Chechy Rosado
MALANGA RADIO
El Caribe colombiano amaneció más silencioso este 19 de mayo. La partida de Totó La Momposina a los 85 años no representa únicamente la muerte de una artista: es la despedida de una mujer que convirtió la tradición en resistencia, la memoria en canto y el folclor en patrimonio universal.
La noticia fue confirmada por el Ministerio de Cultura, cerrando así un capítulo profundamente significativo dentro de la historia cultural de Colombia.
Pero hablar de Totó no puede hacerse desde la simple tristeza. Porque hay voces que no desaparecen. Voces que quedan suspendidas en el aire de los tambores, en el eco del bullerengue, en la cadencia de la cumbia y en la memoria emocional de un pueblo entero.
Totó fue más que una intérprete.
Fue territorio.
Fue raíz.
Fue Caribe.
Nacida en el corazón de la región momposina, creció rodeada por los sonidos ancestrales que luego dedicaría su vida a proteger y dignificar. Mientras muchos miraban hacia afuera buscando modernidad, ella entendió que el verdadero tesoro estaba en las entrañas de la tradición oral de los pueblos afroindígenas y campesinos de Colombia.
Y desde allí construyó una obra inmensa.
Su voz —fuerte, áspera, profundamente humana— recorrió el mundo llevando consigo los sonidos de una nación que durante décadas no había aprendido a valorar del todo la grandeza de sus propias raíces culturales. Cumbias, chalupas, mapalés, porros y bullerengues encontraron en Totó una guardiana feroz y amorosa.
Uno de los momentos más simbólicos de su trayectoria ocurrió en 1982, cuando acompañó a Gabriel García Márquez a Estocolmo durante la ceremonia del Premio Nobel de Literatura. Aquella escena no fue casual: mientras Gabo llevaba el realismo mágico escrito en palabras, Totó llevaba el realismo mágico cantado desde la piel del Caribe.
Y el mundo entendió entonces que Colombia también podía narrarse desde el tambor.
Durante los años noventa, su dimensión internacional creció aún más tras firmar con el sello Real World Records del músico británico Peter Gabriel. Bajo esa alianza nació La Candela Viva (1993), un álbum fundamental que permitió que canciones como El Pescador, La Verdolaga y Carmela cruzaran fronteras y encontraran nuevos públicos en Europa, América y otros territorios donde la música del Caribe colombiano comenzó a ser reconocida como una de las expresiones más poderosas del folclor latinoamericano.

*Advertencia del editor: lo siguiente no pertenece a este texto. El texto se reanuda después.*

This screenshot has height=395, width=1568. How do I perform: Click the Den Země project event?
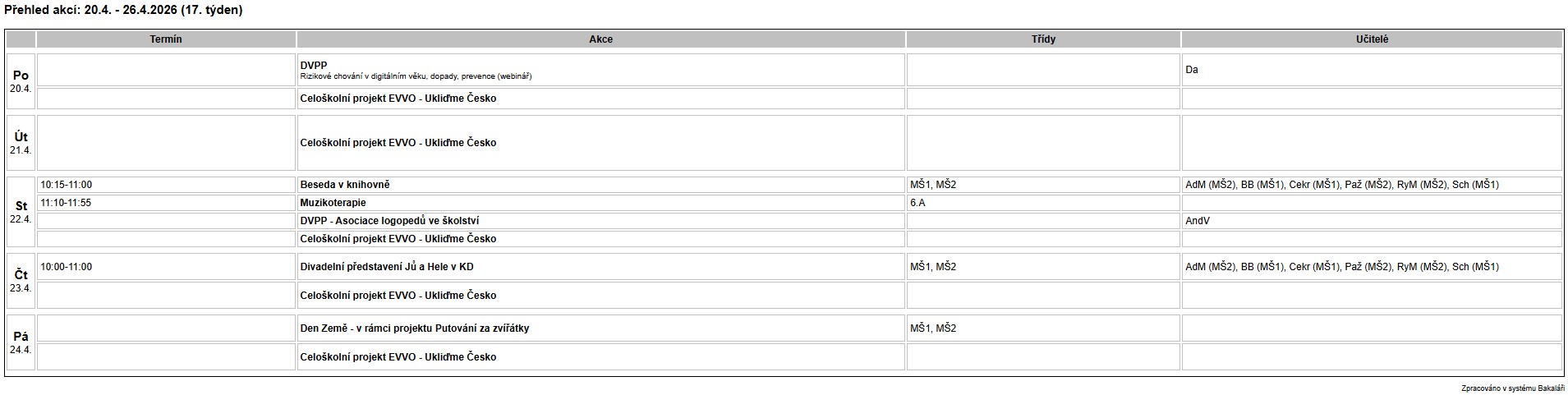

Pero quizás lo más admirable de Totó fue su coherencia.
Nunca traicionó la raíz para buscar aceptación internacional.
Nunca suavizó el tambor para hacerlo comercial.
Nunca permitió que la tradición perdiera su verdad.
Su grandeza estuvo precisamente allí: en demostrar que lo auténtico también podía conquistar el mundo.
A lo largo de más de seis décadas de carrera, recibió múltiples reconocimientos, entre ellos el Grammy Latino a la Excelencia Musical en 2013. Sin embargo, el verdadero premio siempre estuvo en otro lugar: en haber preservado una memoria sonora que hoy sigue viva gracias a su trabajo incansable.
Las nuevas generaciones —incluso artistas urbanos y productores de música electrónica— encontraron inspiración en sus ritmos y samplearon fragmentos de su obra, entendiendo que en aquellas grabaciones existía una fuerza ancestral imposible de ignorar.
Desde 2022 se había retirado de los escenarios, y en los últimos meses permaneció alejada de la vida pública debido a complicaciones de salud. Según confirmó su hijo Marco Vinicio Oyaga, la artista falleció en México tras sufrir un infarto al miocardio.
Pero Totó no muere realmente.
Porque las mujeres como ella permanecen en el tiempo.
Permanecen cuando una tamborera canta en San Basilio de Palenque.
Cuando una niña aprende bullerengue en un patio de barrio.
Cuando una cumbia hace vibrar una plaza en cualquier rincón del mundo.
Cuando el Caribe vuelve a recordar que su identidad también se construye desde la resistencia cultural.
Hoy Colombia despide a una leyenda.
Y el tambor, seguramente, sonará distinto esta noche.